Dolomite formation remains one of the most intriguing puzzles in sedimentary geology, often referred to as the “dolomite problem” . Growing evidence suggests that microbial mediation plays a critical role in overcoming kinetic barriers to dolomite precipitation. This study explores the potential of dolomite crystal morphology as a diagnostic tool for identifying microbial contributions, integrating findings from laboratory simulations and sedimentary records.

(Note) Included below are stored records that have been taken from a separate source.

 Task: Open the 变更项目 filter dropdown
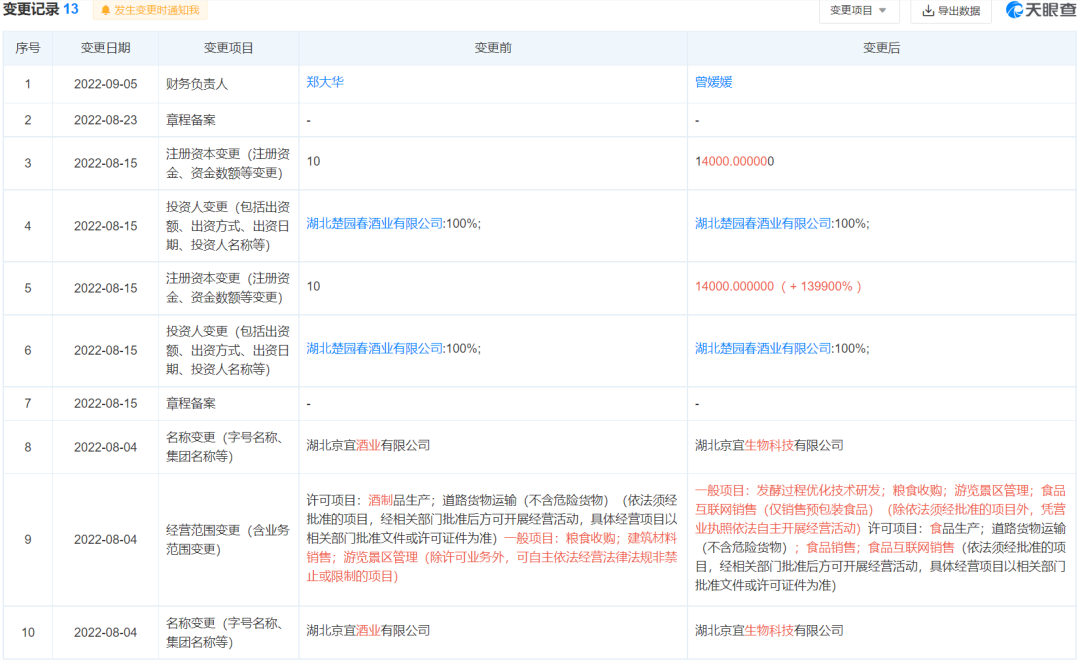point(858,11)
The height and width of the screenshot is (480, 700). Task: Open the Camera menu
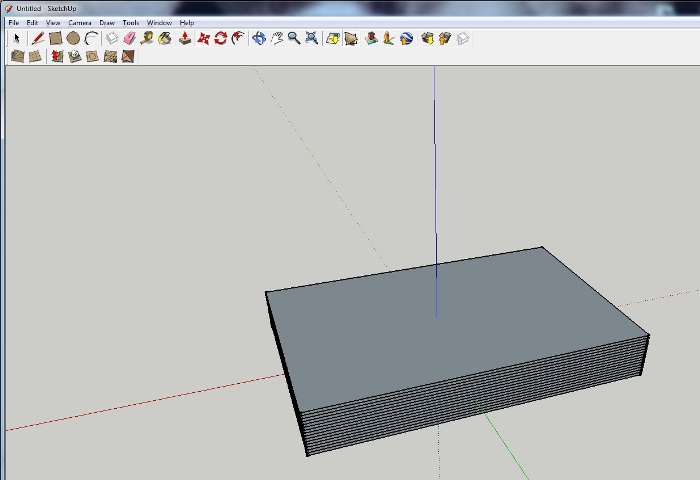(80, 22)
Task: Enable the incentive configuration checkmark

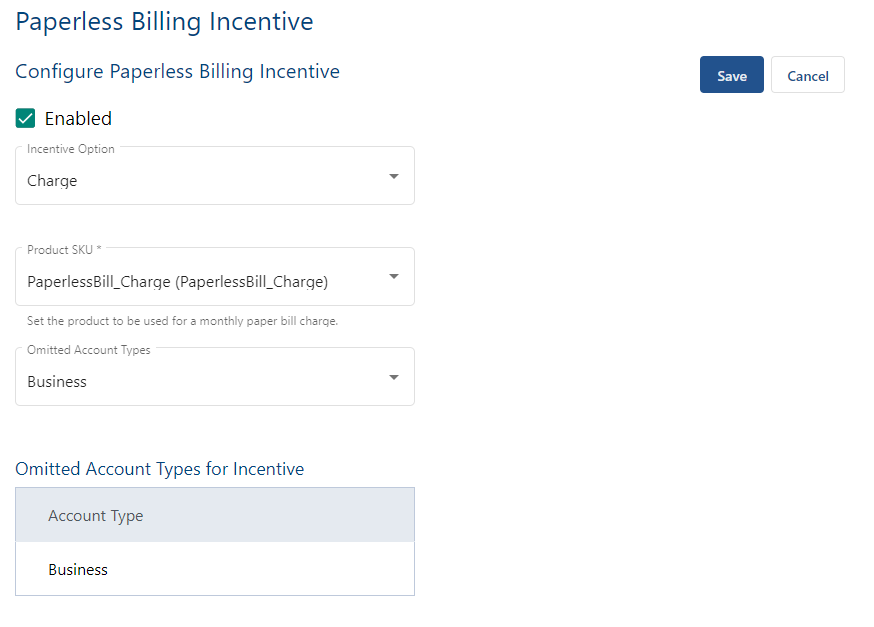Action: (25, 118)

Controlled experiments reveal that microbial processes produce distinct proto-dolomite crystal morphologies under varying environmental conditions. Cyanobacterium Leptolyngbya boryana induces proto-dolomite precipitation in brackish water, forming characteristic “double-spherical” crystals with hollow interiors and organic inclusions. In contrast, the halophilic bacterium Vibrio harveyi promotes the formation of single-spherical proto-dolomite crystals with unique "pinhole" features on their surfaces, indicative of microbial residue. These results highlight the species-specific influence of microbes on crystal morphology and the critical role of environmental conditions such as Mg/Ca ratios in shaping these mineralization pathways. Sedimentary dolomites from the SG-1 borehole in the Qaidam Basin (NE Tibetan Plateau) predominantly exhibit single-spherical morphologies with surface pinholes, closely resembling those produced by Vibrio harveyi in the laboratory. Although cyanobacterial fossils are present in the sediments, the observed dolomite features strongly suggest that halophilic bacteria were the primary mediators of dolomite precipitation in this system.

This study demonstrates that dolomite crystal morphology can serve as a proxy for microbial mediation in carbonate systems. By integrating experimental and sedimentary evidence, these findings advance our understanding of biogenic dolomite genesis and provide insights into reconstructing paleoenvironmental and biogeochemical conditions.